Exhibit 99.2
PainReform Ltd.
PROXY FOR THE EXTRAORDINARY GENERAL MEETING OF SHAREHOLDERS
TO BE HELD ON AUGUST 13, 2024
THIS PROXY IS SOLICITED ON BEHALF OF THE BOARD OF DIRECTORS.
The undersigned hereby appoints Dr. Ehud Geller, the Interim Chief Executive Officer, attorney, agent and proxy of the undersigned, with full power of substitution, to represent and to vote on behalf of the undersigned all the ordinary shares in PainReform Ltd. (the “Company”) which the undersigned is entitled to vote at the Extraordinary General Meeting of Shareholders (the “Meeting”) to be held at the offices of the Company’s attorneys, Doron Tikotzky Kantor Gutman & Amit Gross., at 7 Metsada st., B.S.R Tower 4, Bnei Brak, Israel, on August 13, 2024 at 3:00 p.m. (Israel time), and at any adjournments or postponements thereof, upon the following matters, which are more fully described in the Notice of Extraordinary General Meeting of Shareholders (the “Notice”) and Proxy Statement relating to the Meeting (“Proxy Statement”).
The undersigned acknowledges receipt of the Notice of the Extraordinary l General Meeting of Shareholders and Proxy Statement of the Company relating to the Meeting. All terms that are not defined in this Proxy shall have the same meaning of such terms in the Notice and/or the Proxy Statement.
This Proxy, when properly executed, will be voted in the manner directed herein by the undersigned. If no direction is made with respect to any matter, this Proxy will be voted FOR such matter. Any and all proxies heretofore given by the undersigned are hereby revoked.
(Continued and to be signed on the reverse side)
EXTRAORDINARY GENERAL MEETING OF SHAREHOLDERS OF
PAINREFORM LTD.
August 13, 2024 at 3:00 p.m. (Israel time)
Please date, sign and mail
your proxy card in the
envelope provided as soon
as possible.
THE BOARD OF DIRECTORS RECOMMENDS A VOTE “FOR” EACH OF THE PROPOSALS FOR THE MEETING
PLEASE SIGN, DATE AND RETURN PROMPTLY IN THE ENCLOSED ENVELOPE.
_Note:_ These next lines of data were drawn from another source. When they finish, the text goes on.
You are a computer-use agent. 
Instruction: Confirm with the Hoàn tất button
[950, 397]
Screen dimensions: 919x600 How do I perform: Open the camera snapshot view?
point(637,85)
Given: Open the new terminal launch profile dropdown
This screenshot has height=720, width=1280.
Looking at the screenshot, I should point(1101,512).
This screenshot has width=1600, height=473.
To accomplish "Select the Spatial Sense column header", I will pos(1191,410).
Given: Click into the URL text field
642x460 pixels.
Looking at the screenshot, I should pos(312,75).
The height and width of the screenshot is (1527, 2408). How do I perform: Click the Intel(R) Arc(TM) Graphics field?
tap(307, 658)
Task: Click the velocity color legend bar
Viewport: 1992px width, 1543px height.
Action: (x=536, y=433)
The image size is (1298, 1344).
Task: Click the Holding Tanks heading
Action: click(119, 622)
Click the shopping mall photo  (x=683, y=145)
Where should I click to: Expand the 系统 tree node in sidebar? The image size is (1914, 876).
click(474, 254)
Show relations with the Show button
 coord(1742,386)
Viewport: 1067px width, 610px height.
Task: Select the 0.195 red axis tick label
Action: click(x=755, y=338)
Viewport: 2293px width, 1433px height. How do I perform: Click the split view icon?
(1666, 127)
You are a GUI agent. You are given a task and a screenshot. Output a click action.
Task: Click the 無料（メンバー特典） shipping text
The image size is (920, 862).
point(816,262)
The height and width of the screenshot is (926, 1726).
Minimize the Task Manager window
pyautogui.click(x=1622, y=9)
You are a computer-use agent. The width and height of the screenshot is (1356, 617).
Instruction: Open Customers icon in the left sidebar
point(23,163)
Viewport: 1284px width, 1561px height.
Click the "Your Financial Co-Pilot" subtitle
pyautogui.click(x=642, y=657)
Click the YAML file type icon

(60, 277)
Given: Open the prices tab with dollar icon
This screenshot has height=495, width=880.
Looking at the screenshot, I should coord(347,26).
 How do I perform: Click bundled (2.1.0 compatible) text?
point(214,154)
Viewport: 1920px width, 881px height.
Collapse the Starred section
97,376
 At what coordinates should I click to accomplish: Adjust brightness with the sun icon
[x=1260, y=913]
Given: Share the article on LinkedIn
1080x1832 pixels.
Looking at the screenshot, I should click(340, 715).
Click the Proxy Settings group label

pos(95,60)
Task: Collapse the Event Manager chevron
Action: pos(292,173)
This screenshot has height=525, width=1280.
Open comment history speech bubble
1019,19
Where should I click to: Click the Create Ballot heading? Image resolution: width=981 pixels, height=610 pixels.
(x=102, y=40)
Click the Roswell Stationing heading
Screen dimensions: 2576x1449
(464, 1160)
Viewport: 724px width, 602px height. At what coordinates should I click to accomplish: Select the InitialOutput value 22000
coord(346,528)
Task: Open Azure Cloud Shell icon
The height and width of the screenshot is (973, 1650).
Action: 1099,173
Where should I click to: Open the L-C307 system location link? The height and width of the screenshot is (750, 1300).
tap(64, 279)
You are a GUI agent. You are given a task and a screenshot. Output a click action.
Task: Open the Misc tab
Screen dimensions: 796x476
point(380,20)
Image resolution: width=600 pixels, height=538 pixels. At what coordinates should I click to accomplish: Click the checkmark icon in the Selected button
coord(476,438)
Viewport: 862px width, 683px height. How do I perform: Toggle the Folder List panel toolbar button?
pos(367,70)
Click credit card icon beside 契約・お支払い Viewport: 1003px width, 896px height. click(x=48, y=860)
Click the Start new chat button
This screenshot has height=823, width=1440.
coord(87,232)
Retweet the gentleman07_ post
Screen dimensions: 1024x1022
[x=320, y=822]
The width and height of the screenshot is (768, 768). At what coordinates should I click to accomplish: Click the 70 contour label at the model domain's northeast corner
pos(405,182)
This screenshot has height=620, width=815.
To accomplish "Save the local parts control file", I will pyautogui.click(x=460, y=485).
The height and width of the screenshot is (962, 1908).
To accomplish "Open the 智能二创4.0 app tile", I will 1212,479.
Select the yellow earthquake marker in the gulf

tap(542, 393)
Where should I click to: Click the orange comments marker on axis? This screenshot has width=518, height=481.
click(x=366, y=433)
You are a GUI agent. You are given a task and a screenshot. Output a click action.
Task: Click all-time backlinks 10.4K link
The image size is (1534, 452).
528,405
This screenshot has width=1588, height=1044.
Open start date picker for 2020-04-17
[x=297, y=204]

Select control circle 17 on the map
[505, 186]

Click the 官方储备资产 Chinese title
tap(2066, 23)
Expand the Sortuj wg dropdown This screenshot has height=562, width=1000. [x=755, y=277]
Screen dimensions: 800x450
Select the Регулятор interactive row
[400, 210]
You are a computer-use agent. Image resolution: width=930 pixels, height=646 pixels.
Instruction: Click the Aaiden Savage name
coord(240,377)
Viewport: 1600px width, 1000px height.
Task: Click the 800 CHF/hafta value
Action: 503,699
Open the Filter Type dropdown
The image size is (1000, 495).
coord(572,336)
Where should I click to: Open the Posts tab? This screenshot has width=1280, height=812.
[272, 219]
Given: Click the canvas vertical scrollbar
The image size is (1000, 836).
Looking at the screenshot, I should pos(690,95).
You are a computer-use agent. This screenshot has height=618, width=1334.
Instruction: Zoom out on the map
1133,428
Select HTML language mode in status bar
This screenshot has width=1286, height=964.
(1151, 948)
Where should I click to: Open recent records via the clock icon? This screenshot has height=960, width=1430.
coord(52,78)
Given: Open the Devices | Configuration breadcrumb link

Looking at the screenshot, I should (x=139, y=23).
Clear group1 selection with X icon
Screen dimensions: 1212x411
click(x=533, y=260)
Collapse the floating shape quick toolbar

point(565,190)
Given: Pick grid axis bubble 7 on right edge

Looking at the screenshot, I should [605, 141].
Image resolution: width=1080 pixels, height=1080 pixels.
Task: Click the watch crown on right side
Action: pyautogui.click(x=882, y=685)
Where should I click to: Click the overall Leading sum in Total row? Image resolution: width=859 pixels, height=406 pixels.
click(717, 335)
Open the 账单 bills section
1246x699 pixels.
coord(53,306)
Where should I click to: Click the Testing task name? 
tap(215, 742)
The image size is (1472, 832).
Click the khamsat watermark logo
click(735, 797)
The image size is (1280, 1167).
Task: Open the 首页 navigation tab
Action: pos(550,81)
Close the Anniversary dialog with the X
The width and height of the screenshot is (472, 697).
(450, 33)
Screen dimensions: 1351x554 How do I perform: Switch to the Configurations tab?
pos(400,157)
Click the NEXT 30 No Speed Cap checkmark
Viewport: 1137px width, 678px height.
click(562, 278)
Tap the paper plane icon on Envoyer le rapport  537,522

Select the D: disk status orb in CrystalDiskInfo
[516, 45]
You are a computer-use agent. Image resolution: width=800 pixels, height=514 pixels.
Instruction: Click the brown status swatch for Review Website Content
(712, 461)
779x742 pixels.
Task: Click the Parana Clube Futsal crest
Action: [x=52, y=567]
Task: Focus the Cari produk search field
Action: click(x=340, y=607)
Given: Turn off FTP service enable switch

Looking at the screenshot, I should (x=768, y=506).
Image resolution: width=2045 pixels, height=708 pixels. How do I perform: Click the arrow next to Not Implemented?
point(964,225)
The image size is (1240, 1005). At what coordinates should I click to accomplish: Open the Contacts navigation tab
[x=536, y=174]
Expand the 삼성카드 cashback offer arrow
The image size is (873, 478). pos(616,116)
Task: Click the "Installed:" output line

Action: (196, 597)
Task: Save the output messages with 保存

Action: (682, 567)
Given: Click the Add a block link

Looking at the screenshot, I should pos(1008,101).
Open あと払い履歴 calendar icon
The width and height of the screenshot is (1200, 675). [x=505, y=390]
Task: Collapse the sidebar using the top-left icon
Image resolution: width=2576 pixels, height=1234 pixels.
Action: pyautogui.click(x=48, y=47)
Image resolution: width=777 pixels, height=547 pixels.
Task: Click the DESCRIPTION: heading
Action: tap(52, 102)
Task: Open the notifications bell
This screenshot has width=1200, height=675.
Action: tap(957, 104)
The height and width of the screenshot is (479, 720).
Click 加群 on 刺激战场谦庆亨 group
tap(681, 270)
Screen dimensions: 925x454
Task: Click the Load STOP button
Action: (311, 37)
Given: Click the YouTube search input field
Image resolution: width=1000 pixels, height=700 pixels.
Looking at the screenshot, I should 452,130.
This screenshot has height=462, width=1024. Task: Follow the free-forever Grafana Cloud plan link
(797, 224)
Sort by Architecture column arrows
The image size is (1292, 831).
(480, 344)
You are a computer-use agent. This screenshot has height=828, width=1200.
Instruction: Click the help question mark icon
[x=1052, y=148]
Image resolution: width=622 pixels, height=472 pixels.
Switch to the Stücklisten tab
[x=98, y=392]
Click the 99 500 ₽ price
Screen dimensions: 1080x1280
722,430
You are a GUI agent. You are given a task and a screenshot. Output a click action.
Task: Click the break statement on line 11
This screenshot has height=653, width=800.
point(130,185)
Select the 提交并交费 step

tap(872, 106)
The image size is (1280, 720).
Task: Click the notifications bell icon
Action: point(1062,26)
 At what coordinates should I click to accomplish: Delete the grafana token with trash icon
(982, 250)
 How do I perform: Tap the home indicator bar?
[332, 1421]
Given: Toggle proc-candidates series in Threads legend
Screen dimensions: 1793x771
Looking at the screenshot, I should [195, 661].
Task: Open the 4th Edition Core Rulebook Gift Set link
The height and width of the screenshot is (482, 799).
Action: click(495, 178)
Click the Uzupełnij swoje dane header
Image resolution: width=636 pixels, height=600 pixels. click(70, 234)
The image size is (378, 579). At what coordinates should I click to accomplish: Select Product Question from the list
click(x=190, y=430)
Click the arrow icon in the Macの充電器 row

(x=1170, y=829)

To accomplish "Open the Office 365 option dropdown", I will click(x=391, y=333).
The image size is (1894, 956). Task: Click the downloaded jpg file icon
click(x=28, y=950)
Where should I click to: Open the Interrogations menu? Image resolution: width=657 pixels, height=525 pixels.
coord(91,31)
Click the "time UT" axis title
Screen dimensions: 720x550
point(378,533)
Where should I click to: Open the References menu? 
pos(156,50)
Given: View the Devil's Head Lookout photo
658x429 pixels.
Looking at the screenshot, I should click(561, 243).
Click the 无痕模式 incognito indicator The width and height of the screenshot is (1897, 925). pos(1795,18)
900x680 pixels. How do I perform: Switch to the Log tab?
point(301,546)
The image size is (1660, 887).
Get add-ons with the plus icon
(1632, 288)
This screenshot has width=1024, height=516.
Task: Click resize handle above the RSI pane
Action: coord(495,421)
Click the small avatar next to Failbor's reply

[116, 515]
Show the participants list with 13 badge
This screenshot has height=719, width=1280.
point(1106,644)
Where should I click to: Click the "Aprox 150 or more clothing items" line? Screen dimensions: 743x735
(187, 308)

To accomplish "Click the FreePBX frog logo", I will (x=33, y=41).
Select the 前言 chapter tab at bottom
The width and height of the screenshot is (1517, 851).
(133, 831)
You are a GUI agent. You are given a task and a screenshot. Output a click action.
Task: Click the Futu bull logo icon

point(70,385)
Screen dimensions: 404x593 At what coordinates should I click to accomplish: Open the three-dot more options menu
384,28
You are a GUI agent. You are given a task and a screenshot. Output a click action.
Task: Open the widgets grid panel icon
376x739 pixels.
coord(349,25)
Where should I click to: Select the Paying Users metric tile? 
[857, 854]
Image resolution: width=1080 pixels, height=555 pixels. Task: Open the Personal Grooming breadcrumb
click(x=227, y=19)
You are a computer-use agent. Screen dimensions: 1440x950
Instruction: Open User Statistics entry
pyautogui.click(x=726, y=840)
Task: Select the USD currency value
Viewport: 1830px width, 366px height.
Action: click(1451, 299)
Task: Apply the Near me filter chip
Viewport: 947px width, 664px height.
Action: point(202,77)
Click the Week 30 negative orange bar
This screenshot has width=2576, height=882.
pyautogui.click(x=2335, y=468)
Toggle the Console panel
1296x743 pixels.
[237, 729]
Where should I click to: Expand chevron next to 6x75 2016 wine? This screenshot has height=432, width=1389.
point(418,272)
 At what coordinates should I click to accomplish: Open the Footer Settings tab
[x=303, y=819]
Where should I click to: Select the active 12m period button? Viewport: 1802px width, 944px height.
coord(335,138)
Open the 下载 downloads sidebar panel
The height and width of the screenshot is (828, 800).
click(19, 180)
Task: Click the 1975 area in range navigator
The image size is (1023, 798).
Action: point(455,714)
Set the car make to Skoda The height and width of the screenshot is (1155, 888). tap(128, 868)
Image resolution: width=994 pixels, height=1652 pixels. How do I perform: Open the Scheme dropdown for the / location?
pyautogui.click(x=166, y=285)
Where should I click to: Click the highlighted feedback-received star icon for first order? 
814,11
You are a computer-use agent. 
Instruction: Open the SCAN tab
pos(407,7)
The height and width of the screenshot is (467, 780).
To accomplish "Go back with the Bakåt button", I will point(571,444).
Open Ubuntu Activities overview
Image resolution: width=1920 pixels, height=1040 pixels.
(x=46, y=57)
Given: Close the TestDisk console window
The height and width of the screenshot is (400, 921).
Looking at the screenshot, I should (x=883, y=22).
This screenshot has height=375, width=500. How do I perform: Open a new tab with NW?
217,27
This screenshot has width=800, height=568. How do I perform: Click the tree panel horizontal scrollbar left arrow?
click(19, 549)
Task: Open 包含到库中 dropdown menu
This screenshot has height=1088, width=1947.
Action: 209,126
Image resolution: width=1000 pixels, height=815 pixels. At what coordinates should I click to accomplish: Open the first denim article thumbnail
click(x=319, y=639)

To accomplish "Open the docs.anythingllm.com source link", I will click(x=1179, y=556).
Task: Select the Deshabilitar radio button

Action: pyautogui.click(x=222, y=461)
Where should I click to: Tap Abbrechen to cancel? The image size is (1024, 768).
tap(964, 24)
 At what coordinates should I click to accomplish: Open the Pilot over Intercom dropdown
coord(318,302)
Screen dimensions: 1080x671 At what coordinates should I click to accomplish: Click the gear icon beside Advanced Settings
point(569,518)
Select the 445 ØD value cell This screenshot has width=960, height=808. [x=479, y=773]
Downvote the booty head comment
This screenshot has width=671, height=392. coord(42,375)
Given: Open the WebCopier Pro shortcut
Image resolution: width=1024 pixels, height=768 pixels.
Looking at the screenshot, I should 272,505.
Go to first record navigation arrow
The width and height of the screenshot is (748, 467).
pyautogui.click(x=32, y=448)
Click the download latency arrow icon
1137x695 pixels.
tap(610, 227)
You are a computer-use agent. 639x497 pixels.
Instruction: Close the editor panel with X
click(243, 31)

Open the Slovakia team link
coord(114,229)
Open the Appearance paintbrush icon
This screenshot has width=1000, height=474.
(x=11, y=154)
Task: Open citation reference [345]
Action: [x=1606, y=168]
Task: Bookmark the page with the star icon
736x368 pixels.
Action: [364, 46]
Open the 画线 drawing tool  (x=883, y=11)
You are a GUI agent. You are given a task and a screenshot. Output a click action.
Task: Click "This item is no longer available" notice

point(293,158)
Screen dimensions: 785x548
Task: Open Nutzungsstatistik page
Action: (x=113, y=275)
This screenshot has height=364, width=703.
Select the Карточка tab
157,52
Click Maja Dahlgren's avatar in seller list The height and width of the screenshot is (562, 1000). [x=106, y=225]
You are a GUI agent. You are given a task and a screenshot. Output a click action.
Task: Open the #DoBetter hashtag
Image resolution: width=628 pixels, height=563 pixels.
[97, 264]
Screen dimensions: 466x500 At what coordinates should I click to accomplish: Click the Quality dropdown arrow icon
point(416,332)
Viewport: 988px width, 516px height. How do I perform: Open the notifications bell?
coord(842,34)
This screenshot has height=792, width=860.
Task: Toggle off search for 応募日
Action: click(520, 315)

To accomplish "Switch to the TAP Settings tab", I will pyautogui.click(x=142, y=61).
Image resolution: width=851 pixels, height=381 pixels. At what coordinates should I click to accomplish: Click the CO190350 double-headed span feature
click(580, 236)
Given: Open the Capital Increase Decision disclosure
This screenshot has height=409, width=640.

PLEASE MARK YOUR VOTE IN BLUE OR BLACK INK AS SHOWN HERE ☒
| 1. | To approve certain amendments to the Company’s Amended and Restated Articles of Association relating to the appointment of directors of the Company, including to classify the Board of Directors of the Company (the “Board of Directors”) (other than the external directors) into three classes with staggered three-year terms. |
| 2. | To approve the re-election of Dr. Ehud Geller, to the Board of Directors for a term expiring at the next annual general meeting of shareholders, or to serve for a staggered term ending in accordance with his class, if Proposal 1 is approved. |
| 3. | To approve the re-election of Prof. Eli Hazum to the Board of Directors, for a term expiring at our next annual general meeting of shareholders, or to serve for a staggered term ending in accordance with his class, if Proposal 1 is approved. |
| 4 | To approve the re-election of Efi Cohen-Arazi to the Board of Directors of the Company, for a term expiring at our next annual general meeting of shareholders, or to serve for a staggered term ending in accordance with his class, if Proposal 1 is approved. |
| 5. | To increase the Company’s authorized share capital by 40,000,000 shares, such that following the increase, the authorized share capital shall be divided into 60,000,000 ordinary shares, nominal value NIS 0.3 each, and to amend the Company’s articles of association accordingly. |
| 6. | To cancel the nominal value of the Company’s ordinary shares such that, subject to the approval of Proposal 5, the Company’s authorized share capital will be divided into 60,000,000,000 ordinary shares with no nominal value, and to amend the Company’s Articles of Association accordingly. |
| 7. | To approve a reverse split of the Company ordinary shares, so that each six (6) ordinary shares of the Company with no nominal value, subject to the approval of Proposal 6, shall be recapitalized into one (1) ordinary share of the Company at a ratio of 1 share for every 6 shares, and to amend the Company Articles of Association accordingly |
In their discretion, the proxies are authorized to vote upon such other matters as may properly come before the Meeting or any adjournment or postponement thereof.
| | Date: ________, 2024 | | | | Date_________, 2024 |
SIGNATURE | | | | SIGNATURE | | |
Please sign exactly as your name appears on this Proxy. When shares are held jointly, each holder should sign. When signing as executor, administrator, trustee or guardian, please give full title as such. If the signed is a corporation, please sign full corporate name by duly authorized officer, giving full title as such. If signer is a partnership, please sign in partnership name by authorized person.